[Raw data]:
---------------
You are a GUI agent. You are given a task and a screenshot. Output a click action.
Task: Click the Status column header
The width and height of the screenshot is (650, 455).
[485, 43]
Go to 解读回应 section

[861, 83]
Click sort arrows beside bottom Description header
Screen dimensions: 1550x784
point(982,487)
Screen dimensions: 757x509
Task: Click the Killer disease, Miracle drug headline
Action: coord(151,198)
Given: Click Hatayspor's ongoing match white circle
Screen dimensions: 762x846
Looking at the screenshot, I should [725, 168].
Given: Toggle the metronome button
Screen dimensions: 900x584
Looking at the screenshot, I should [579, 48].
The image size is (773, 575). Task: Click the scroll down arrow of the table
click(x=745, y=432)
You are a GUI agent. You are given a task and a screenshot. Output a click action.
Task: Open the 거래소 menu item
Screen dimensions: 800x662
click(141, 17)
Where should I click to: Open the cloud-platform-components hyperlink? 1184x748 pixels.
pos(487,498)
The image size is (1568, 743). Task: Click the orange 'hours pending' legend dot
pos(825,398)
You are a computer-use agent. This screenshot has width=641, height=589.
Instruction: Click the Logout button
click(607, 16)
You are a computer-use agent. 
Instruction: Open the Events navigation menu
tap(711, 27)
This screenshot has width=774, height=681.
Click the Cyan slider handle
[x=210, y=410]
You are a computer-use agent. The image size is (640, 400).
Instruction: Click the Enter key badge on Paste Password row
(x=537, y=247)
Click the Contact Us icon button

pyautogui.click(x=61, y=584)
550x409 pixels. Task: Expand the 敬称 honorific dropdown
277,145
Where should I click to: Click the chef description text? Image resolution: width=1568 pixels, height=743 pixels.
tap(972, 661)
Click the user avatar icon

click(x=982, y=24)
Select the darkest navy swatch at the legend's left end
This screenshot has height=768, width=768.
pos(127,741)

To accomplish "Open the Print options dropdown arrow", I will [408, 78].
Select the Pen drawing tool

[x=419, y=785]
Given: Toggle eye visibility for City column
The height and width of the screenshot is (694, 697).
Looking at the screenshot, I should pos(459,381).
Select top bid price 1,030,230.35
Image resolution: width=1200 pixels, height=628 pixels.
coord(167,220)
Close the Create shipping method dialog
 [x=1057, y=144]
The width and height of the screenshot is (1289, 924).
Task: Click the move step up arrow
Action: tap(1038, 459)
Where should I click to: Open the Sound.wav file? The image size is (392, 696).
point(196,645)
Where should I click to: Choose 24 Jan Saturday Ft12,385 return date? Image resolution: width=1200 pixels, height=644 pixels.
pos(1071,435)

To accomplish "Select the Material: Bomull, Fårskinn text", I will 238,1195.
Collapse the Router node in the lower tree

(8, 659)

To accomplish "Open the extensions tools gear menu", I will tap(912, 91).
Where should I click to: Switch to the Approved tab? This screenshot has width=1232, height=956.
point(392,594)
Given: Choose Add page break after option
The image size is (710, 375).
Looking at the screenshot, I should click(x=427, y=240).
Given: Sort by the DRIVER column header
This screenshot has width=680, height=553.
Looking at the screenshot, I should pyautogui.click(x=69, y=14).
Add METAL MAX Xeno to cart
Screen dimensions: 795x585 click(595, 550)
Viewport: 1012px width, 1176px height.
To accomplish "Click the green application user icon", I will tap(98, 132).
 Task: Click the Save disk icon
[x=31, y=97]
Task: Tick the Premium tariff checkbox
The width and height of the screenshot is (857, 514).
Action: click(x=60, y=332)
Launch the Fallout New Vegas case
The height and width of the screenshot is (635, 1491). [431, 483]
---------------
[What is expected]:
Every line in the records above that contains the word "agent" is to be copied out.

[Answer box]:
You are a GUI agent. You are given a task and a screenshot. Output a click action.
You are a GUI agent. You are given a task and a screenshot. Output a click action.
You are a computer-use agent. This screenshot has width=641, height=589.
You are a computer-use agent. 
You are a computer-use agent. The image size is (640, 400).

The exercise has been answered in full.